The pillar in question is in the titular Vanishers’ palace, whence our protagonist Yȇn is taken after her mother summons the dragon-spirit Vu Côn to heal the daughter of a village elder. There is always a price for miracles, after all. Initially believing she’ll be eaten, or tortured then eaten, Yȇn is in fact tasked with looking after Vu Côn’s children Liên and Thông, to teach them ethics and etiquette and duty, for reasons that will become clear later in the narrative.

It’s a slantwise retelling of “Beauty and the Beast”, although I didn’t actually realise this until I’d finished reading it. Thematically, the two stories share an interest in morality – “Beauty and the Beast” is explicitly a didactic moral tale about what women should look for in a husband, whereas part of Yȇn’s job is to teach her charges morality through literature – and in filial piety: you’ll remember that the whole reason Beauty ends up in the Beast’s palace is because she loves her father too much to let him die, and the same is pretty much true of Yȇn, albeit her concern is for her elderly mother. The science-fictional Vanishers’ palace in which Vu Côn lives is every bit as fantastical as the Beast’s palace, capable of producing perfect fruit and other delicious foods from scratch (or, rather, from molecules, one assumes) and equipped with a vast and miraculous library.

But of course de Bodard somewhat complicates, interrogates, her original’s simplistic morality. “Beauty and the Beast” is pretty nakedly a bourgeois-capitalist fantasy: Beauty, daughter of a family down on their luck (although not so down on their luck that they cannot keep servants, apparently), attains wealth, comfort and rank by recognising her husband’s virtue. The magical palace is a manifestation of that wealth, able to provide Beauty with rich food without expending any visible effort. De Bodard’s Vanishers’ palace, meanwhile, is a different proposition altogether: the Vanishers being a godlike race who took the world apart, poisoning the land, bequeathing horrible gene-altering viruses to humanity and bending the laws of physics before, as their name suggests, disappearing somewhere nobody can reach them. The price of the untainted food their palace can produce, then, is precisely the price all but the richest of us are currently paying under capitalism: ruined fields, deadly disease, and – the central theme of In the Vanishers’ Palace, this – a cultural system that values humans according to their usefulness.

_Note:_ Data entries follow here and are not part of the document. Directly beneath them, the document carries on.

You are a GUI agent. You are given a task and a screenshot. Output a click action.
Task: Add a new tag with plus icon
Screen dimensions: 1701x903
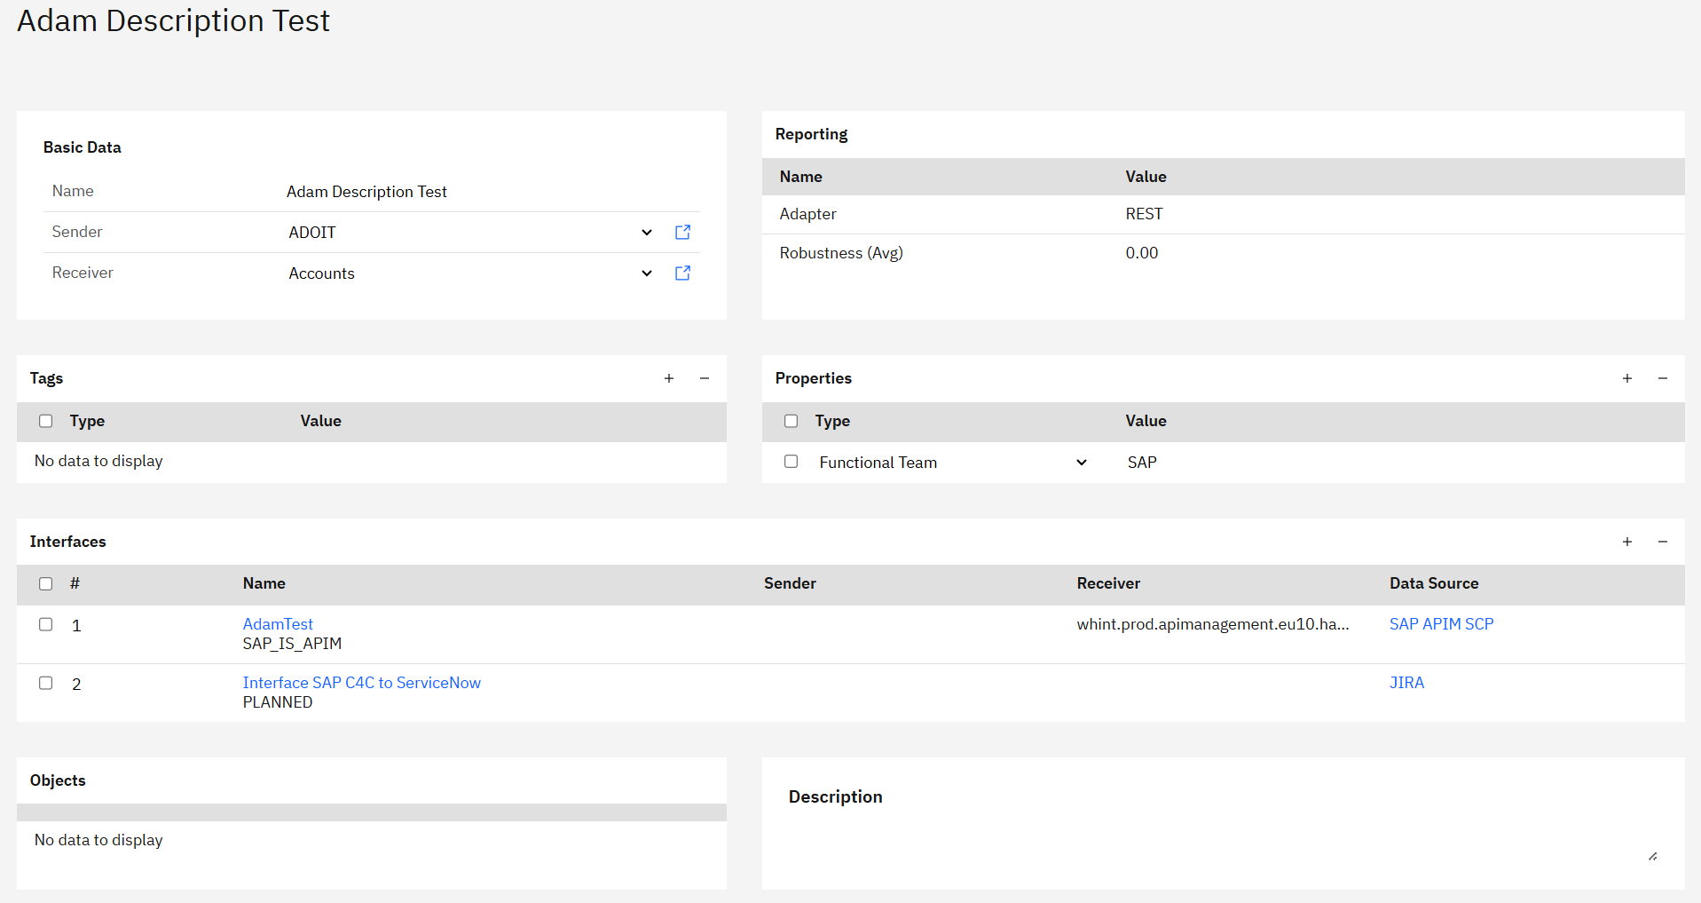point(669,378)
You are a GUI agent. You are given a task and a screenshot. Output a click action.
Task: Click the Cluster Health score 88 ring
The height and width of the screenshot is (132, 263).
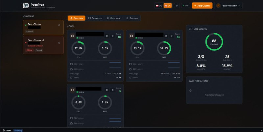[214, 42]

This last is where the theme of filial piety ties in. Vu Côn’s idea of responsible parenthood – of responsible guardianship not only of Liên, Thông and Yȇn but also of the hundreds of sick people occupying the makeshift hospital she’s set up in the palace – is to make decisions for her charges instead of telling them what’s up and allowing them to choose what they want. It’s this that drives much of the interpersonal tension in the novel; which is to say, the tension between Vu Côn and Yȇn, who are immediately attracted to each other despite the power differential. It’s also a complication of the original text’s straightforward view on parental relationships and traditional authority: that straightforward view, de Bodard posits, leads to the infantilisation of children and ultimately to their dehumanisation.

Back, then, to that labyrinthine prose; which I think is echoing on a technical level de Bodard’s thematic complication of “Beauty and the Beast” – that is to say, disturbing our expectations of what fairy tales are supposed to do, viz., work as clear, readable, didactic texts. In the Vanishers’ Palace does, I think, have a clear message – “don’t treat people as things” – and its disease-riddled post-apocalyptic setting obviously has clear, almost uncanny parallels with our own climate-changed, coronavirus-haunted reality. But, unlike its source text, it’s also more than its message and its relevance: in the impossible spaces of the Vanishers’ palace and inside Yȇn’s own head there are Gothic enormities. This is one of those books that feels larger than its actual page count (198, if you’re interested) would suggest. It’s messy and a little inelegant and sometimes you have to read back a few pages to work out what’s happening. But also? Those imperfections are what makes it fascinating.